Select every line below containing the word "accomplish".

[Saved entries]

^^^^^^^^^^^^^^^^

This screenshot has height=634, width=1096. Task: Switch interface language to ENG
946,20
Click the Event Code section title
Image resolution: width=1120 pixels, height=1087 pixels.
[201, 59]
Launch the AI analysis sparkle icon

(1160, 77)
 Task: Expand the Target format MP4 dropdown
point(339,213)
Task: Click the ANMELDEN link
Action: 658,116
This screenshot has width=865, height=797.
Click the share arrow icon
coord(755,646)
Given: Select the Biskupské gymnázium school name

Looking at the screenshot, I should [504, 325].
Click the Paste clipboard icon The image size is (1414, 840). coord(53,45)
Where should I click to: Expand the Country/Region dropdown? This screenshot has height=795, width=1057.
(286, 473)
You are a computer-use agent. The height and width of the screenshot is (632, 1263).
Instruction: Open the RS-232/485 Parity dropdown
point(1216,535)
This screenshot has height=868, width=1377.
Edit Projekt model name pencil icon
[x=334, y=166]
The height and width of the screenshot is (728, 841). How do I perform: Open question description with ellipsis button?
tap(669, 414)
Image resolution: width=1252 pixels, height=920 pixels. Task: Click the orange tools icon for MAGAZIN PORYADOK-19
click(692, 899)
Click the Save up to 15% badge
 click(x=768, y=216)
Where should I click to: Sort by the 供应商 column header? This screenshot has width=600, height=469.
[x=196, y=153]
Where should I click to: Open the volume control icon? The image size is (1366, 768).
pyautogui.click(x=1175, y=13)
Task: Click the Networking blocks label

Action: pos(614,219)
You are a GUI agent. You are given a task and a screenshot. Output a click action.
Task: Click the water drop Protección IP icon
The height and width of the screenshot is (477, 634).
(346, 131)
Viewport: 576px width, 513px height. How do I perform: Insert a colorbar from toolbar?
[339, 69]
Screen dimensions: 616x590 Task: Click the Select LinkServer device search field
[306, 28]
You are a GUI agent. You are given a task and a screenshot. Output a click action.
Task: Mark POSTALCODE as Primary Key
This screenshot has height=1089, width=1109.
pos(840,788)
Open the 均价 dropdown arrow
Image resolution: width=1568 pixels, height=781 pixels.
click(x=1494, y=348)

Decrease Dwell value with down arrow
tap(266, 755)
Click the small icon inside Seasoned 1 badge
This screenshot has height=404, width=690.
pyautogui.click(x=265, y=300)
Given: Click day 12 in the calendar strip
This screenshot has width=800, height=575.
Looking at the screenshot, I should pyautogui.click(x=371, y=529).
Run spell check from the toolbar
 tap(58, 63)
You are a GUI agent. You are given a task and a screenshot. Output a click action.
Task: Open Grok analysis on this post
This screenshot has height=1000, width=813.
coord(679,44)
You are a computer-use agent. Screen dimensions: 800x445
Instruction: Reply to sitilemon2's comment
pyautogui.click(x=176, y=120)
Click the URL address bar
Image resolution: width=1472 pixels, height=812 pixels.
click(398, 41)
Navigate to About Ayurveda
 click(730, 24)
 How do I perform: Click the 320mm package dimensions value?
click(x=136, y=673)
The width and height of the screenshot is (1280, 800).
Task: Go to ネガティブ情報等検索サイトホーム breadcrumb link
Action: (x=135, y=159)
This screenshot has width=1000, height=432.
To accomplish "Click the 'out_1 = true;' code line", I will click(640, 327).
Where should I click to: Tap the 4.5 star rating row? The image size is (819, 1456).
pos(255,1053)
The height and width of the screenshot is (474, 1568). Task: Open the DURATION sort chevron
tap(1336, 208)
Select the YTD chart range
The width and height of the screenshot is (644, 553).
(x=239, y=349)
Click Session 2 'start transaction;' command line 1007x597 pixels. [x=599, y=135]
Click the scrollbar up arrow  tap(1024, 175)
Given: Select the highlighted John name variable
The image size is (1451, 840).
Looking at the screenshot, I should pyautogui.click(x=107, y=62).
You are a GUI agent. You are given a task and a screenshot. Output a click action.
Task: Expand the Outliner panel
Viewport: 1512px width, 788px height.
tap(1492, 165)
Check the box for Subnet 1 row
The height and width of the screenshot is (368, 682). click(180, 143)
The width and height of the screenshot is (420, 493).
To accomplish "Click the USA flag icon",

^^^^^^^^^^^^^^^^

## REPLY TO THE EXERCISE
To accomplish "Click the 'out_1 = true;' code line", I will click(640, 327).
To accomplish "Click the USA flag icon",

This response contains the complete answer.